DI Höss (ÖBB) führt aus, dass das Grundsatzgenehmigungsverfahren den ersten Schritt darstelle. Erst danach käme das Detailgenehmigungsverfahren. Zuerst müsse der äußere Projektrahmen abgesteckt werden. Die Grundsatzgenehmigung gehe von einer Worst-Case-Betrachtung aus. Es habe eine umfangreiche Kartierung stattgefunden, bei der bereits mehrere hundert Tiere erfasst worden seien. Das Bundesministerium räume Zeit für weitere Untersuchungen ein. Viele Gespräche hätten bereits stattgefunden und man sei auf der Suche nach der besten Lösung. Bei vielen Punkten sei das Einvernehmen mit den Gemeinden gelungen, jedoch könnten bei einer Baustellenlänge von 22 km nicht alle Wünsche einvernehmlich gelöst werden. Es sei schon vieles geändert und viele Wünsche durchgesetzt worden. Die Bahnverfuhr würde großteils in der Nacht mit fünf bis sechs Zügen stattfinden. Die Züge müssten aus technischen Gründen leer zurückfahren. Es handle sich um 1.200 Nettotonnen pro Zug und eine Länge von etwa 400 m pro Zug. Die Belassung des Betonwerks vor Ort stelle einen logistischen Vorteil dar. In der Detailgenehmigung werde die Zufuhr per Bahn noch untersucht und im Anschluss veröffentlicht werden. In der Matrixbetrachtung betrage der Anteil der Umwelt 60 %, des Verkehrs 20 % und die Kosten und Wirtschaftlichkeit 20 %. Bezüglich der Transportvarianten müsse das Unternehmen gesamtheitlich denken. Für eine positive UVP-Genehmigung müssten sich die Belastungen immer innerhalb der gesetzlichen Grenzwerte bewegen.

▶ **DATENSÄTZE ZUR DURCHSICHT**:
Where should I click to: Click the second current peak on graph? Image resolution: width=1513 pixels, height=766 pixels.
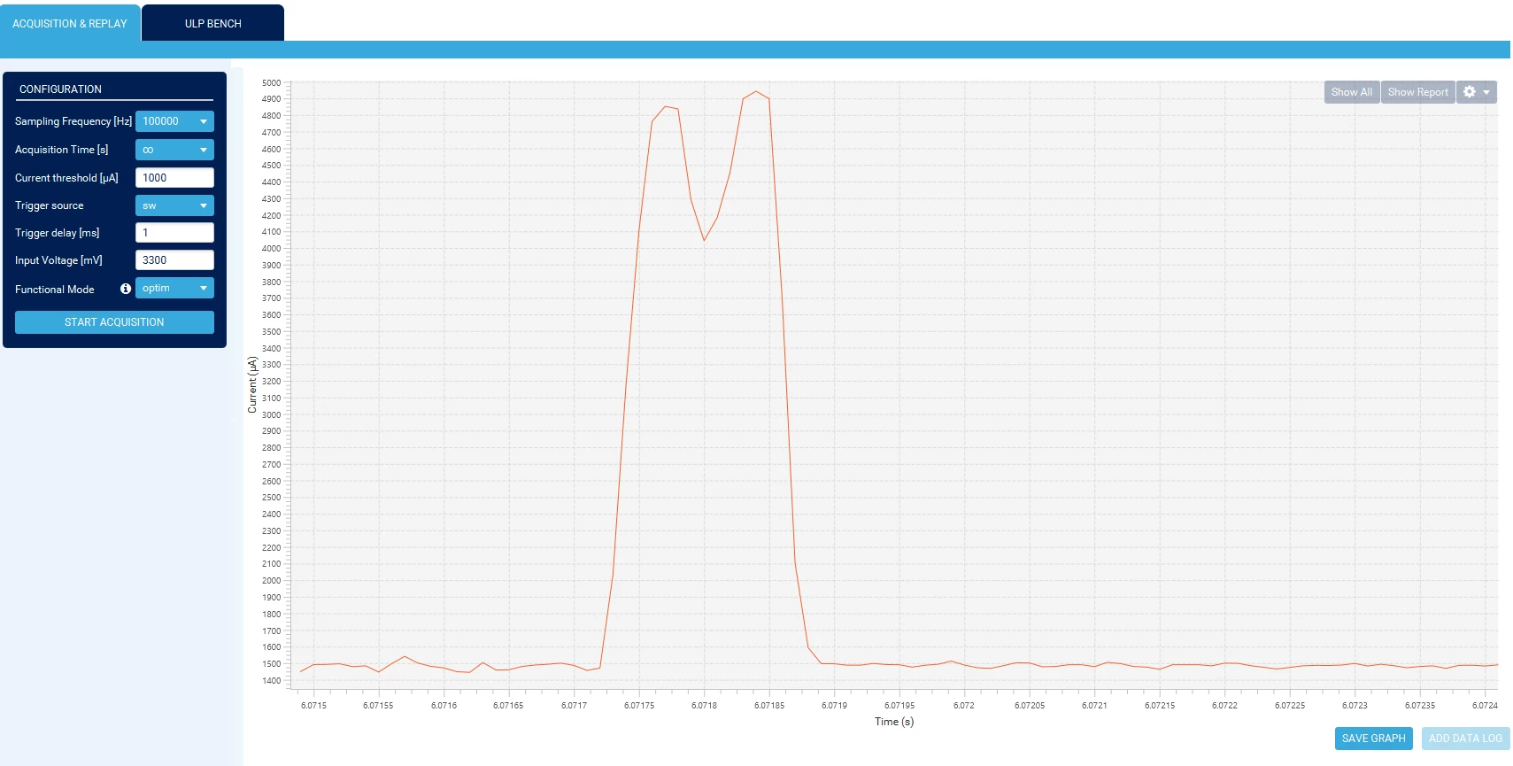(x=755, y=91)
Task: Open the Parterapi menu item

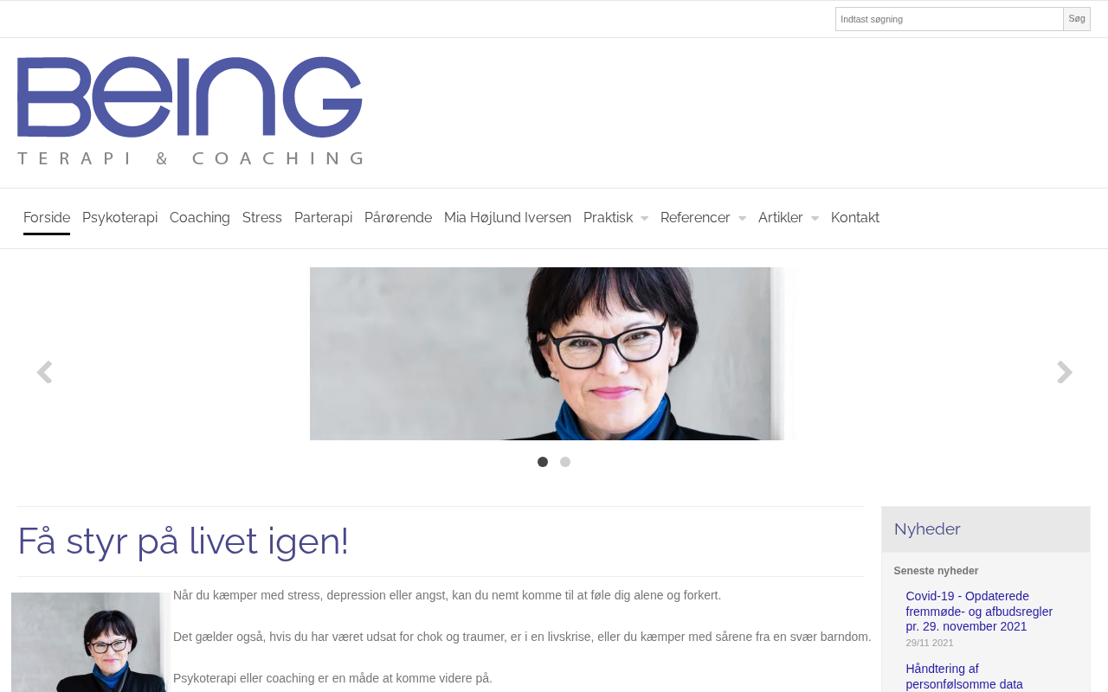Action: [323, 218]
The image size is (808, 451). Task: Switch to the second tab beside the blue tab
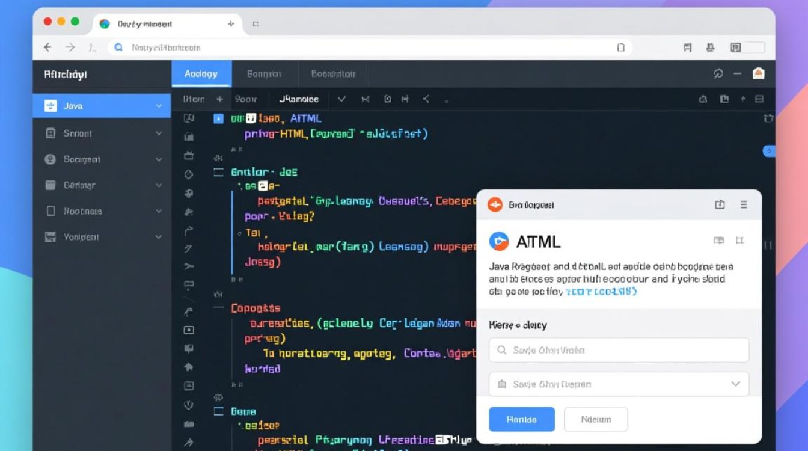point(264,74)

▶ **ZIEL DER ÜBUNG**:
Nenne alle Bereiche der Matrixbetrachtung, die der Text zur Analyse aufführt, jeweils mit ihrem Anteil. Die Datensätze braucht man hier nicht.

▶ **LÖSUNG DER AUFGABE**:
- Umwelt: 60 %
- Verkehr: 20 %
- Kosten und Wirtschaftlichkeit: 20 %